[start of EXERCISE DATA]

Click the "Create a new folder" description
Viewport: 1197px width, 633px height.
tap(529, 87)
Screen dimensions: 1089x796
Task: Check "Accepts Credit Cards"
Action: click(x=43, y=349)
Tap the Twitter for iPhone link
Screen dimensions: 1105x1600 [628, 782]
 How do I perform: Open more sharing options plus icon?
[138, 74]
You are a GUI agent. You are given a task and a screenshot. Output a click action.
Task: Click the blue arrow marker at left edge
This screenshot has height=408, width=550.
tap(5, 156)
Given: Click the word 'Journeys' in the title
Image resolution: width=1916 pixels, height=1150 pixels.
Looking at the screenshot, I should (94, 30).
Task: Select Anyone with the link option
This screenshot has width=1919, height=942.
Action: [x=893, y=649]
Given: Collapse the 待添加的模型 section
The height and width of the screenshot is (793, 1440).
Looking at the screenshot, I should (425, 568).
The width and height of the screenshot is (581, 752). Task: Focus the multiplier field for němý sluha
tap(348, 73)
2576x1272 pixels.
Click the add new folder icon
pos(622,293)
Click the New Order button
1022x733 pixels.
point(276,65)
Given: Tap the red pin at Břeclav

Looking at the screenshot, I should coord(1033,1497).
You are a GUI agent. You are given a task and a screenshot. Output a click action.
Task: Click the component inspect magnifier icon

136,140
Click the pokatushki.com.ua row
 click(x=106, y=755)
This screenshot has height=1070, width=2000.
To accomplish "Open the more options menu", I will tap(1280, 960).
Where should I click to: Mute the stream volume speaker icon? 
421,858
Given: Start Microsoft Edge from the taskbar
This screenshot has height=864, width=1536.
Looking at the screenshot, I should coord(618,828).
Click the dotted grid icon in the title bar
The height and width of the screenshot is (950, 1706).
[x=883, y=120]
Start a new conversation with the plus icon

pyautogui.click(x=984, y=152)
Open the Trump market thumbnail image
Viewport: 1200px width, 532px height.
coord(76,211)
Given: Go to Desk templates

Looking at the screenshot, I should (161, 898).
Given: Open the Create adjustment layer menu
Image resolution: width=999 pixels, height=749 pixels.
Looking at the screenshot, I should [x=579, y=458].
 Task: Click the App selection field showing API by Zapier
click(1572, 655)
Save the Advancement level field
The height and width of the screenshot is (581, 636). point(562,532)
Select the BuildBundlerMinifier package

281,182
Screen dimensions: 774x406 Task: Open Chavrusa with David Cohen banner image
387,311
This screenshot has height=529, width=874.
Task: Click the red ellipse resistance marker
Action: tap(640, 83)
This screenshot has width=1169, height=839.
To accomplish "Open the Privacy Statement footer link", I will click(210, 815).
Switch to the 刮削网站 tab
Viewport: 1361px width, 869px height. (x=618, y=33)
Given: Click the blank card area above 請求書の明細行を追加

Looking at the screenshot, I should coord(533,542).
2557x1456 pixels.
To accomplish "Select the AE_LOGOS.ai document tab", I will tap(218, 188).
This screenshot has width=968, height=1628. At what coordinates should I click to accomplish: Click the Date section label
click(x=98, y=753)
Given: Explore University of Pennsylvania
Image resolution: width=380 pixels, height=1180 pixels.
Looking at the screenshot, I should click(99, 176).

[end of EXERCISE DATA]

WRITTEN EXERCISE: Duplicate everything in the records from the line containing "This screenshot has width=1169, height=839." down to the line containing "Looking at the screenshot, I should coord(533,542).", with both of those lines included.

FINISHED TASK:
This screenshot has width=1169, height=839.
To accomplish "Open the Privacy Statement footer link", I will click(210, 815).
Switch to the 刮削网站 tab
Viewport: 1361px width, 869px height. (x=618, y=33)
Given: Click the blank card area above 請求書の明細行を追加

Looking at the screenshot, I should coord(533,542).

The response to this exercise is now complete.